→ Data provided

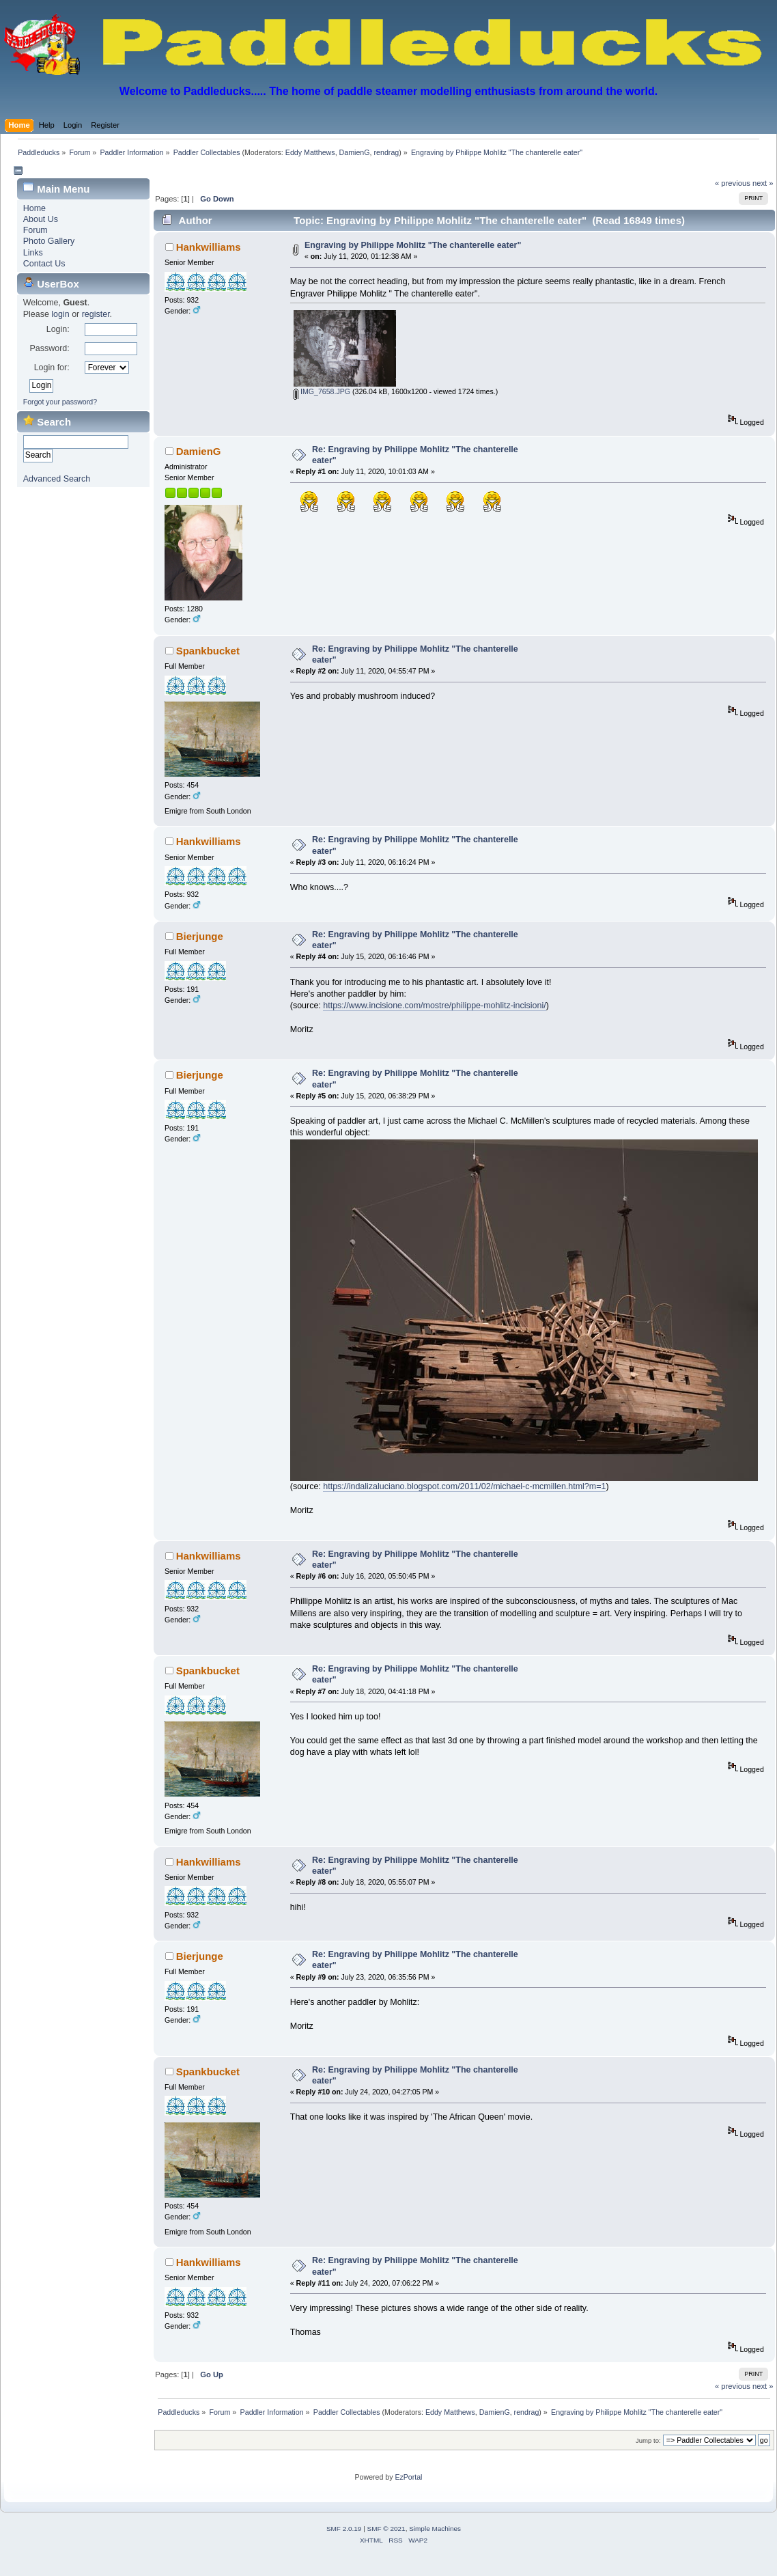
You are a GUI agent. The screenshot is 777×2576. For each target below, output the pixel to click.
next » (763, 183)
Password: (49, 348)
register (96, 314)
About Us (40, 219)
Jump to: (648, 2440)
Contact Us (44, 263)
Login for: (52, 367)
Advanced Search (56, 479)
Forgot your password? (60, 402)
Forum (35, 230)
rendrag (386, 152)
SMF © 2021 (386, 2528)
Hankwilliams (208, 247)
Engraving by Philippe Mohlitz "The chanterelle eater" (413, 245)
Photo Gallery (49, 241)
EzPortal (408, 2477)
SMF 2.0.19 (344, 2528)
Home (34, 208)
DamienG (354, 152)
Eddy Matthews (310, 152)
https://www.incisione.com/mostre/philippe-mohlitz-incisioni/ (434, 1005)
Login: (58, 329)
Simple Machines (435, 2528)
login (60, 314)
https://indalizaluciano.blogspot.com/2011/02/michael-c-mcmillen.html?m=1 (464, 1486)
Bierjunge (199, 936)
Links (33, 253)
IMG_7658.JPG (322, 391)
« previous (732, 183)
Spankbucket (208, 650)
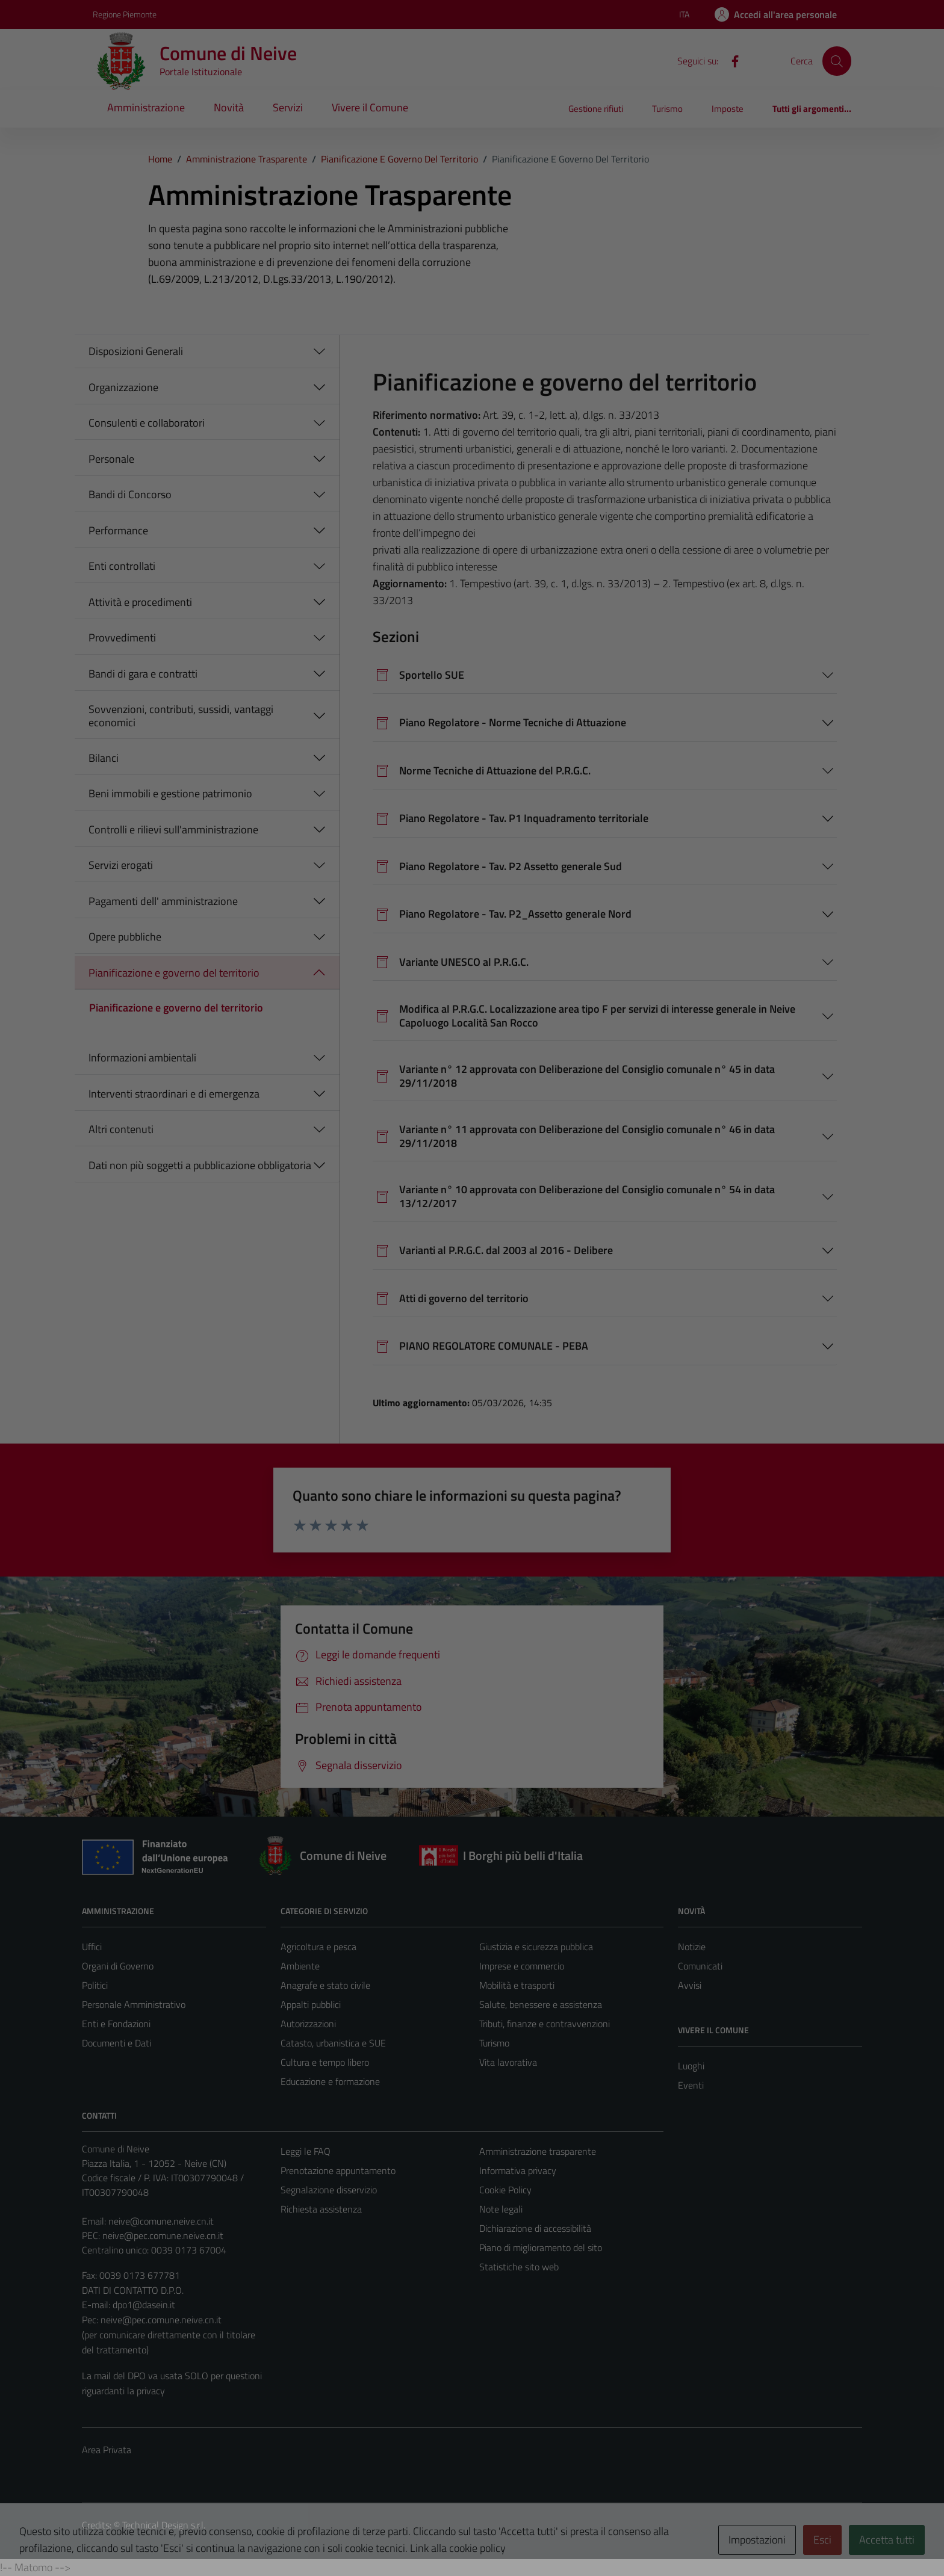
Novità (229, 107)
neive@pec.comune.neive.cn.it (162, 2235)
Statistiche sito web (519, 2266)
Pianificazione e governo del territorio (173, 973)
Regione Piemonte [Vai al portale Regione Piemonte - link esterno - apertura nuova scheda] (125, 14)
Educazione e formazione (330, 2081)
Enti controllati (121, 566)
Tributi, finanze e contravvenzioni (544, 2023)
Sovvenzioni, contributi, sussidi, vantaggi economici (180, 715)
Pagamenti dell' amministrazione (163, 901)
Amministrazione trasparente (537, 2151)
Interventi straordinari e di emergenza (173, 1094)
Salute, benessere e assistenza (540, 2004)
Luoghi (691, 2066)
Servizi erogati (120, 865)
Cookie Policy (505, 2189)
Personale (111, 459)
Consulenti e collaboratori (146, 423)
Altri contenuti (121, 1129)
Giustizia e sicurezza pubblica (536, 1946)
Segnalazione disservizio (329, 2189)
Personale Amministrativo (133, 2004)
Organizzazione (123, 387)
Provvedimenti (122, 637)
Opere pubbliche (124, 936)
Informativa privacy (517, 2170)
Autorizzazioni (308, 2023)
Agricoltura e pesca (318, 1946)
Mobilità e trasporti (516, 1985)
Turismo (667, 109)
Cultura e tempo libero (325, 2062)
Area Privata (106, 2449)
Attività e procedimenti (140, 602)
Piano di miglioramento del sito (540, 2247)
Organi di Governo (118, 1966)
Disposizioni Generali (135, 351)
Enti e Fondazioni (116, 2023)
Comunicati (700, 1966)
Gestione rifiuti (595, 109)
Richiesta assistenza (321, 2209)
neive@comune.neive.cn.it (161, 2221)
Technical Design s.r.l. (163, 2525)
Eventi (691, 2085)
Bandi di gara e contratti (142, 674)
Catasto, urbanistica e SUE (333, 2043)
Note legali (501, 2209)
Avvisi (689, 1985)
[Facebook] (730, 60)
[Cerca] (836, 60)
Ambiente (300, 1966)
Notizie (692, 1946)
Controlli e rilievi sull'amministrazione (173, 829)
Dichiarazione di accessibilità (535, 2228)
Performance (118, 530)
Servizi (288, 107)
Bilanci (103, 758)
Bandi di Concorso (130, 494)
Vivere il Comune (370, 107)
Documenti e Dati (116, 2043)
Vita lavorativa (508, 2062)
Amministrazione (146, 107)
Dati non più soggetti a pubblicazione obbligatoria (199, 1165)
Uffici (92, 1946)
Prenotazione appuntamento (338, 2170)
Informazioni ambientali (142, 1057)
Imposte (728, 109)
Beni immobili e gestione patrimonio (170, 793)
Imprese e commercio (521, 1966)
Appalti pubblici (311, 2004)
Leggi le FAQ (306, 2151)
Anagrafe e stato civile (325, 1985)
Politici (95, 1985)
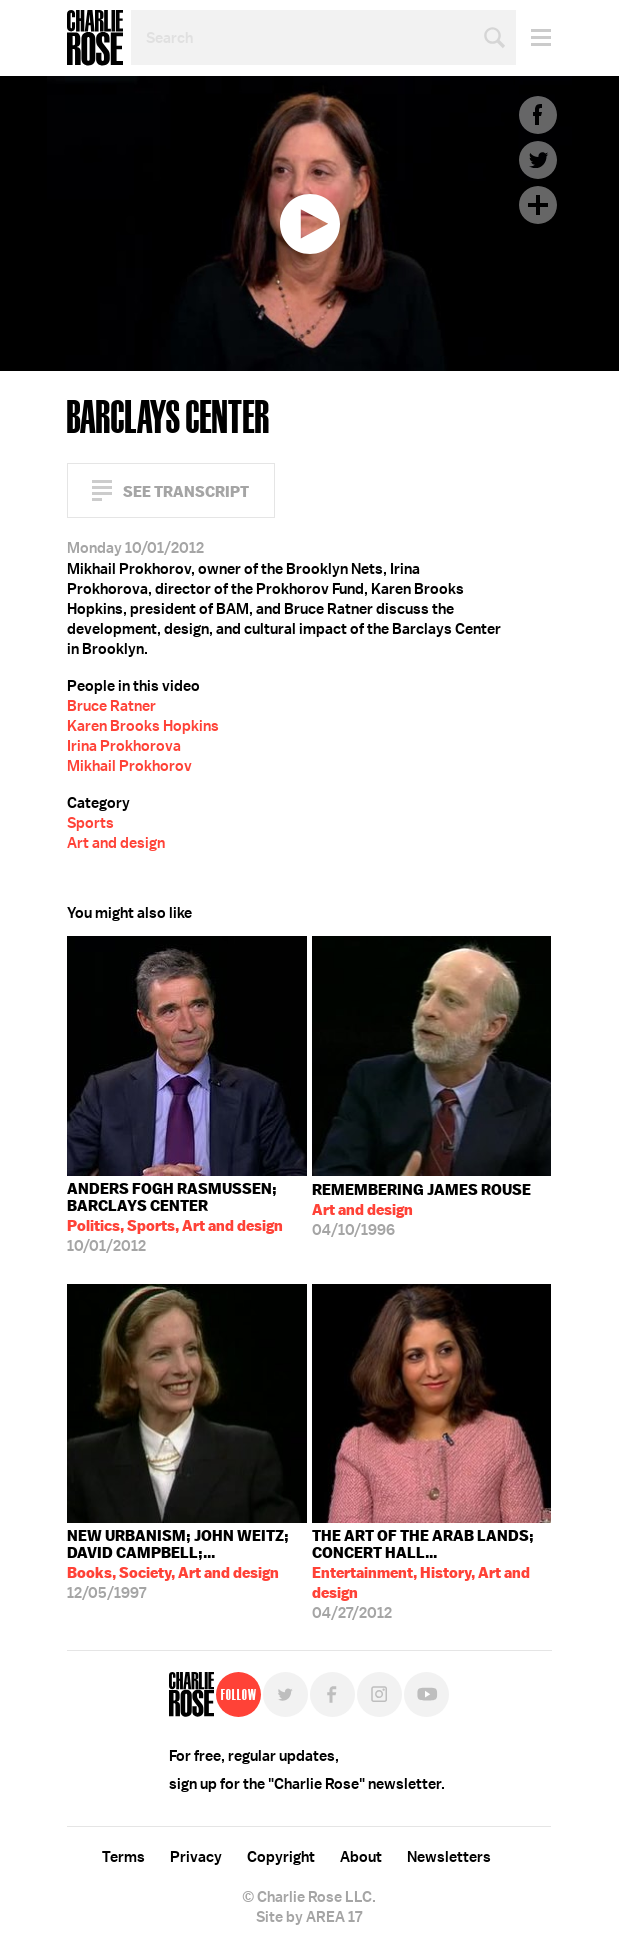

→ Objective
Could you lay out the records, from their start up to and including the line with "Regione Piemonte [Vai", as a JSON list of strings with one string per line, leaving out blank lines and the pictures?

→ Task output
[
  "You are a GUI agent. The screenshot is 777×2576. For each target below, output the pixel to click.",
  "next » (763, 183)",
  "Password: (49, 348)",
  "register (96, 314)",
  "About Us (40, 219)",
  "Jump to: (648, 2440)",
  "Contact Us (44, 263)",
  "Login for: (52, 367)",
  "Advanced Search (56, 479)",
  "Forgot your password? (60, 402)",
  "Forum (35, 230)",
  "rendrag (386, 152)",
  "SMF © 2021 (386, 2528)",
  "Hankwilliams (208, 247)",
  "Engraving by Philippe Mohlitz \"The chanterelle eater\" (413, 245)",
  "Photo Gallery (49, 241)",
  "EzPortal (408, 2477)",
  "SMF 2.0.19 (344, 2528)",
  "Home (34, 208)",
  "DamienG (354, 152)",
  "Eddy Matthews (310, 152)",
  "https://www.incisione.com/mostre/philippe-mohlitz-incisioni/ (434, 1005)",
  "Login: (58, 329)",
  "Simple Machines (435, 2528)",
  "login (60, 314)",
  "https://indalizaluciano.blogspot.com/2011/02/michael-c-mcmillen.html?m=1 (464, 1486)",
  "Bierjunge (199, 936)",
  "Links (33, 253)",
  "IMG_7658.JPG (322, 391)",
  "« previous (732, 183)",
  "Spankbucket (208, 650)",
  "Novità (229, 107)",
  "neive@pec.comune.neive.cn.it (162, 2235)",
  "Statistiche sito web (519, 2266)",
  "Pianificazione e governo del territorio (173, 973)",
  "Regione Piemonte [Vai al portale Regione Piemonte - link esterno - apertura nuova scheda] (125, 14)"
]